> [EXERCISE DETAILS]: For each entry below, please return its exact wording and leave out any picture.

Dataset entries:
━━━━━━

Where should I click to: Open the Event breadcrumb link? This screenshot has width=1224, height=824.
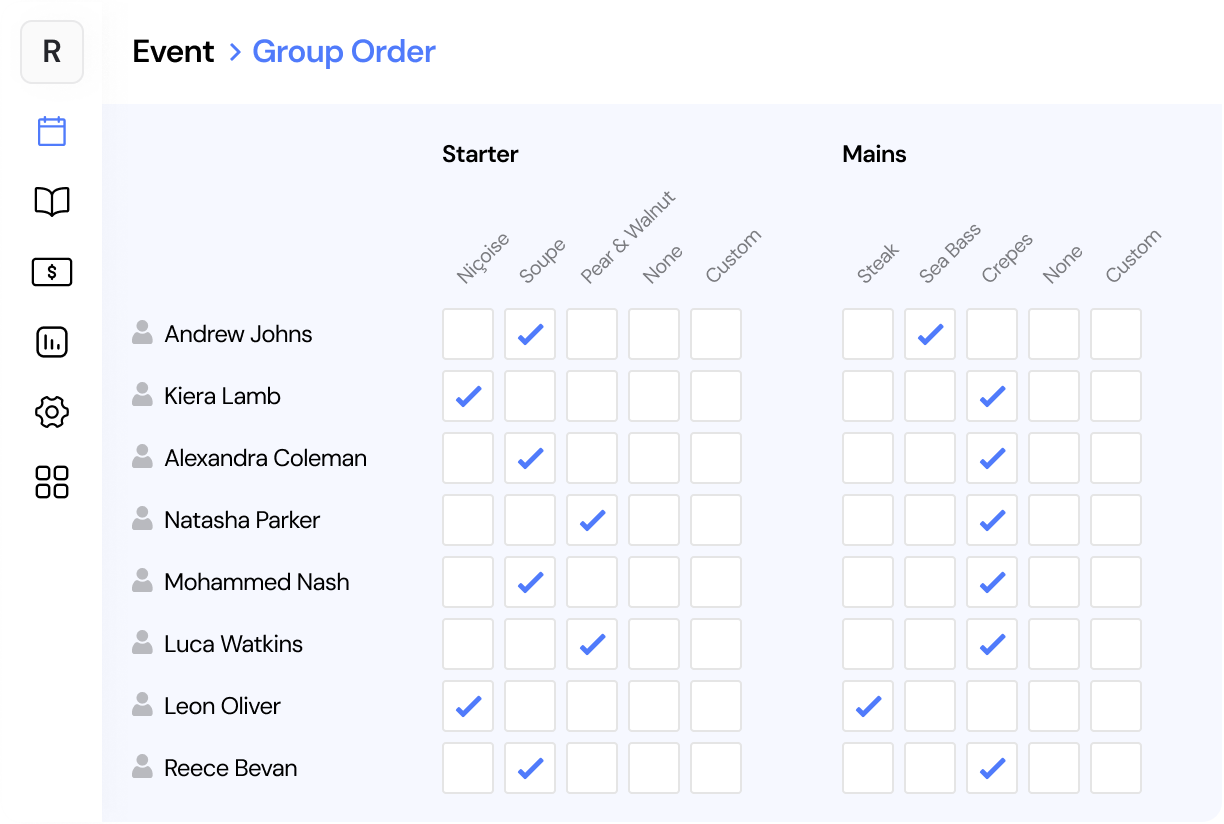click(x=173, y=51)
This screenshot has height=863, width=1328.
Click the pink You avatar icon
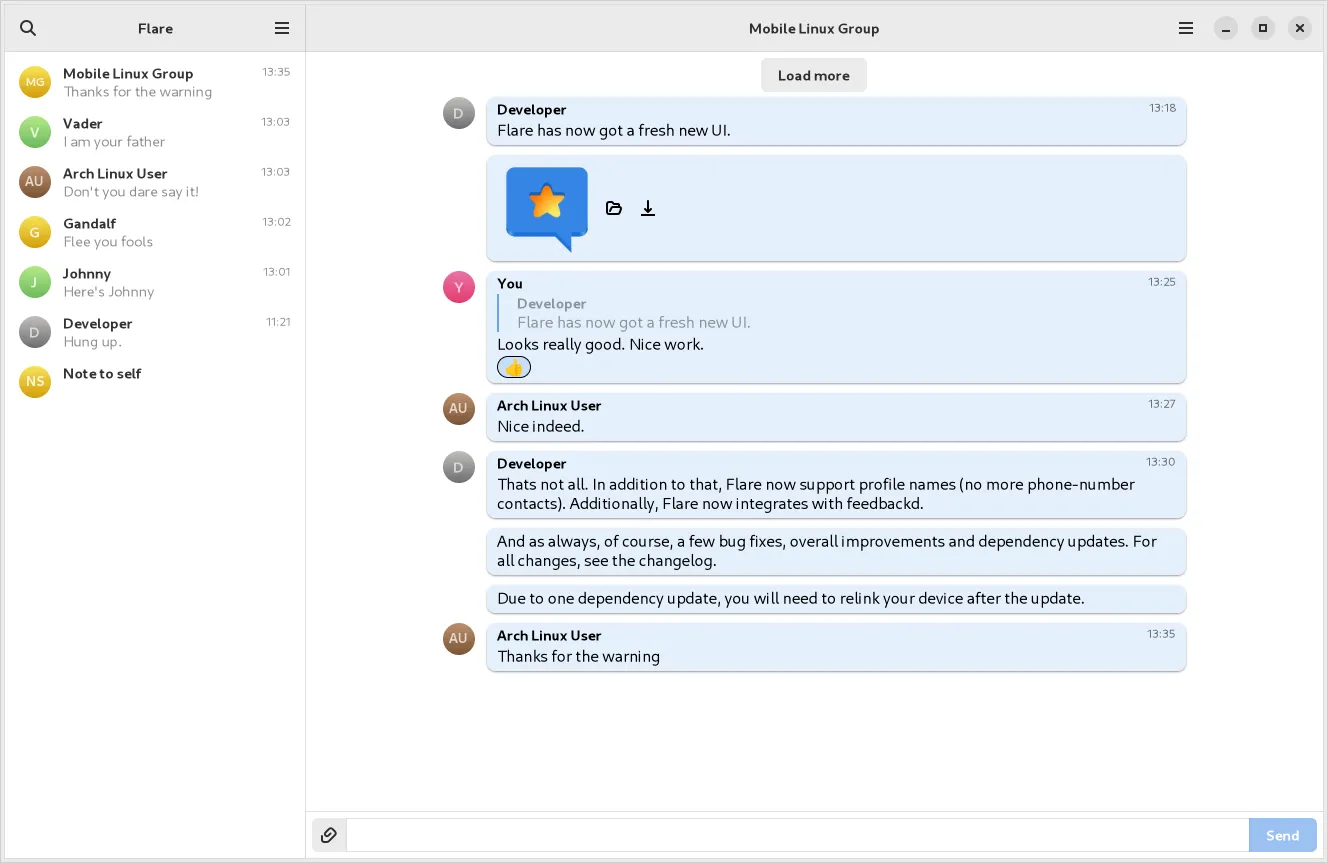[x=459, y=287]
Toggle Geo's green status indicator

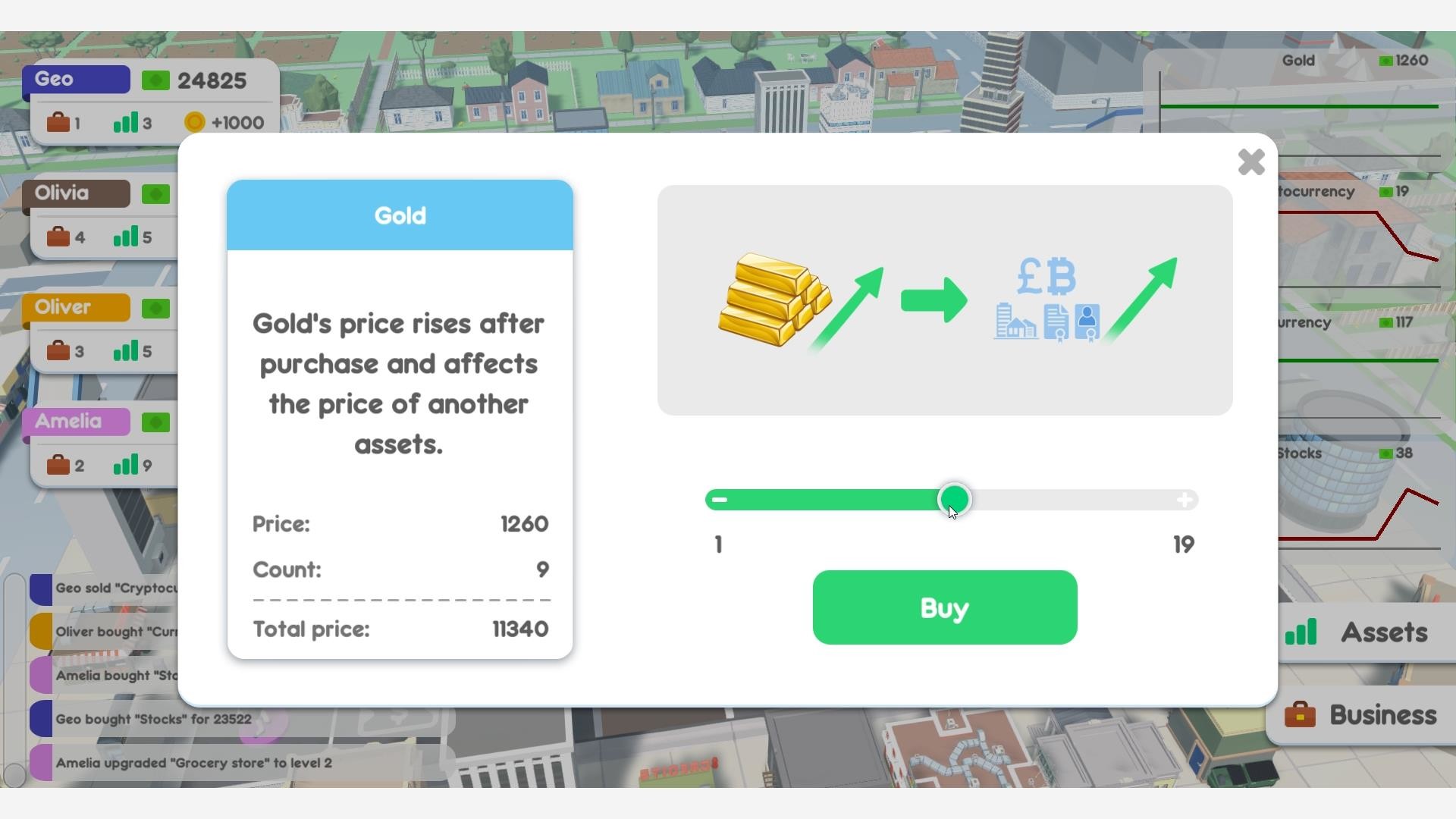(155, 80)
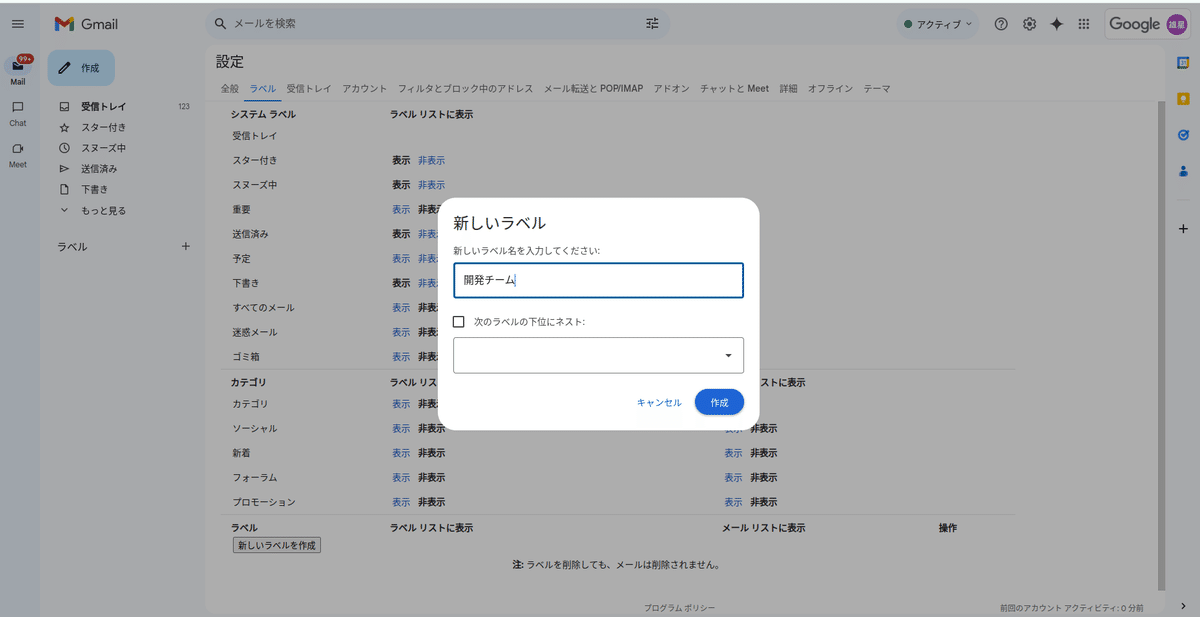The image size is (1200, 617).
Task: Open Gmail help with the question mark icon
Action: click(x=1000, y=23)
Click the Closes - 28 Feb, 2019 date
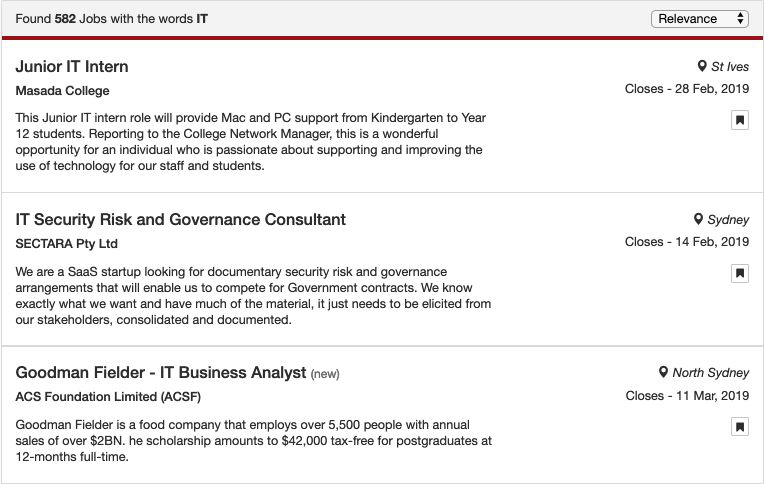Image resolution: width=764 pixels, height=484 pixels. coord(687,89)
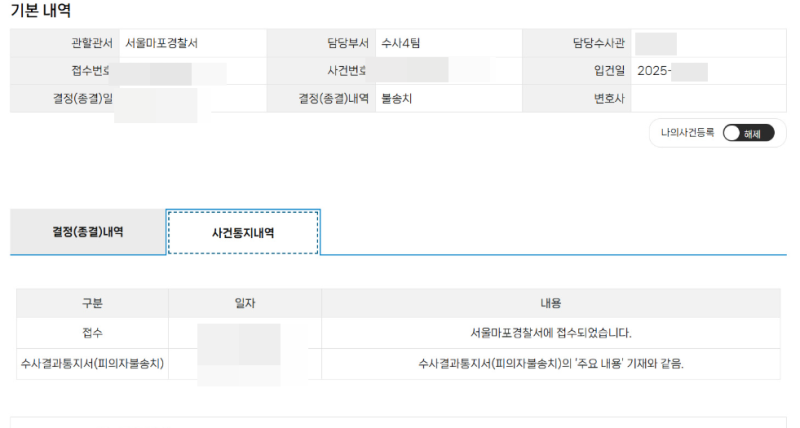Click the 기본 내역 section heading

coord(41,10)
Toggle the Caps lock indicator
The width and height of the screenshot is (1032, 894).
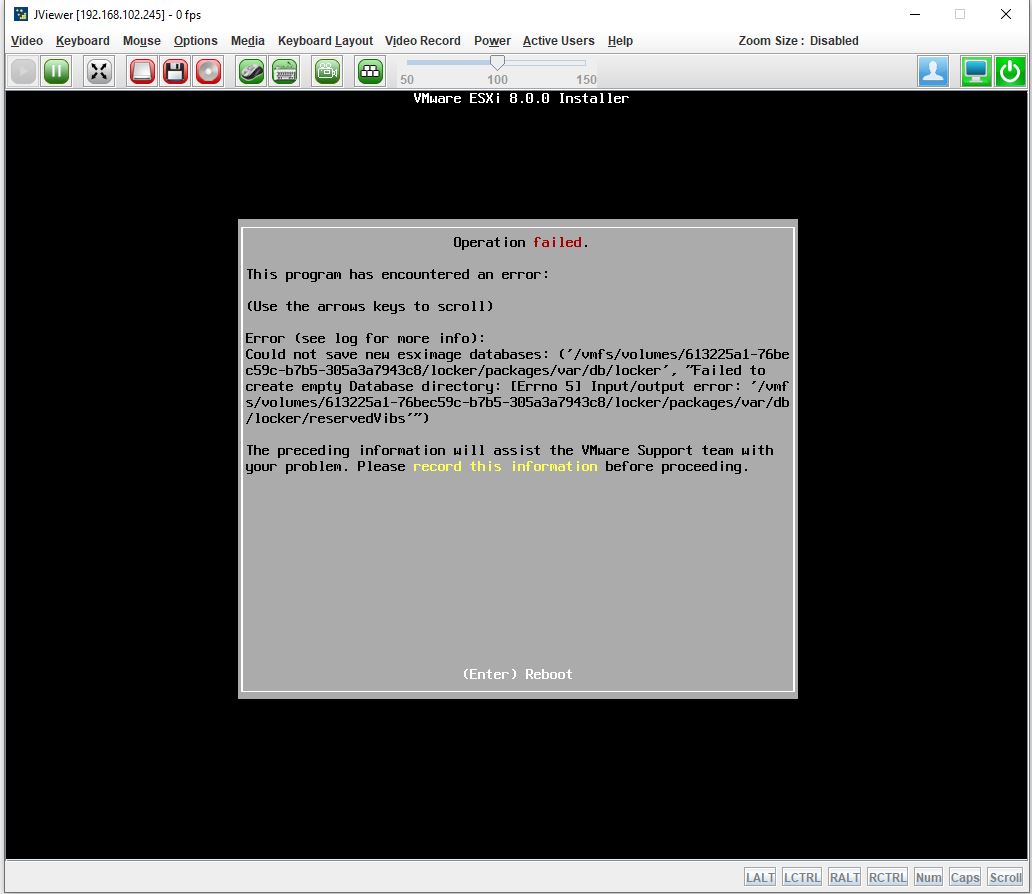click(x=965, y=877)
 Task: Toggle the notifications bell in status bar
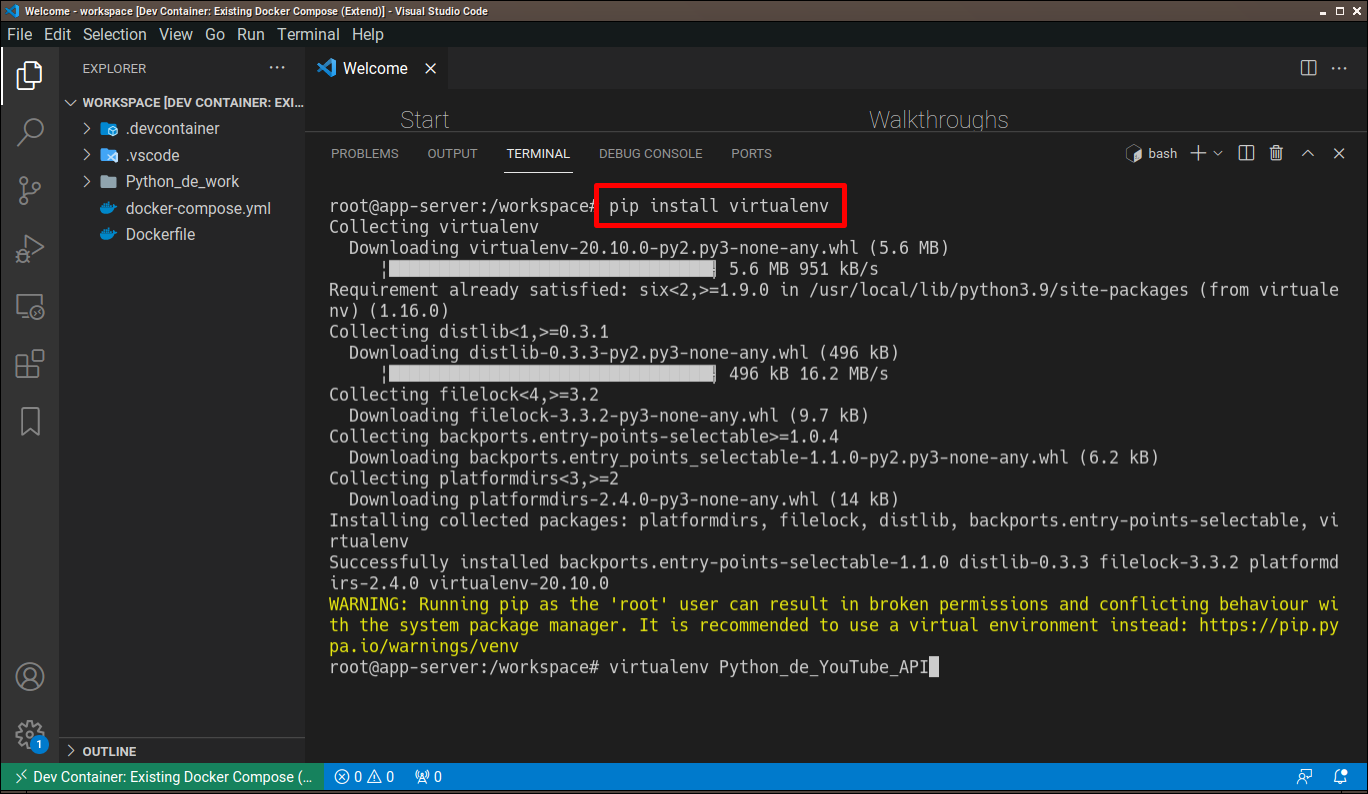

━━━━━━

> [PROBLEM SOLUTION]:
Where should I click to: Open the Event breadcrumb link? This screenshot has width=1224, height=824.
click(x=173, y=51)
This screenshot has height=863, width=1328.
Click the pink You avatar icon
[x=459, y=287]
Toggle Geo's green status indicator

(155, 80)
The image size is (1200, 617).
Task: Open Gmail help with the question mark icon
Action: click(x=1000, y=23)
Click the Closes - 28 Feb, 2019 date
Image resolution: width=764 pixels, height=484 pixels. coord(687,89)
Click the 기본 내역 section heading

coord(41,10)
Toggle the Caps lock indicator
The width and height of the screenshot is (1032, 894).
click(x=965, y=877)
 Task: Toggle the notifications bell in status bar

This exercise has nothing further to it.